My mum, Florence Stanton was an able seamstress and sewed for a living. She would make dresses for the high street at home on an industrial Singer sewing machine. Fabric would be delivered in the morning with the patterns cut and ready to sew, and she would work all day making the dresses. She also had a home sewing box where she kept the thimble, and she used it when mending our clothes, sewing up hems, turning collars and cuffs. 

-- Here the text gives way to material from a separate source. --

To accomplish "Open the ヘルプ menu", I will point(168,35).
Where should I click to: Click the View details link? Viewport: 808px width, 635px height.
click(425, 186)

To me, her thimble represents many of my mother’s qualities. It shows she was skilful because it was the kind with an open top, used by tailors to allow them to handle cloth more easily. It shows she was resourceful and caring, as she would often sew long into the night to get clothes finished for us. I never use the thimble personally because you don’t need one to sew on a button, and that’s about all I can do. But it dwells in my sewing box and always put it on my finger when I see in nestling in the corner.

Her rolling pin.

We were a meat and two veg family. Mum wasn’t a fancy cook, but her cooking was wholesome, satisfying and is one of the things I miss most about her. One of her standard dishes was meat pie, which involved her rolling out the short crust pastry. That rolling pin was in the kitchen for the whole of my life while living at home, and used it at least once a week. (You often see cartoons of East End women brandishing rolling pins, but my mum used her slipper for that.) To me, it is another symbol of the way she cared for her family every single day. Family meant everything to my mother, and when I use her rolling pin, I can genuinely feel that powerful sense of protection and commitment it represents. 

Her sugar spoon.

Mum came from the generation who thought that sliced white bread was wholesome and granulated sugar was good for energy. She took two sugars in her tea, and had about eight cups a day. The kettle never went cold in our house. A cup of tea was a balm to soothe, a celebratory toast, a confidante and occasionally, just refreshment. And on each occasion, the sugar spoon was used. It reminds me that mum was a good listener. Friends and family would often bring their problems to her. Over a brew, she would give them a shoulder to cry on, then some advice or a plan of action. There was always a cuppa and a biscuit for anyone who needed a friendly ear.

It almost feels like a disservice to remember my mother via the ephemera of domesticity. She was socially gregarious, often out with friends and adored being surrounded by those she loved. She was the life and soul of any party. She danced. She played piano. She sang. But at home, she was just my mum. And because of that, these three things are very precious to me.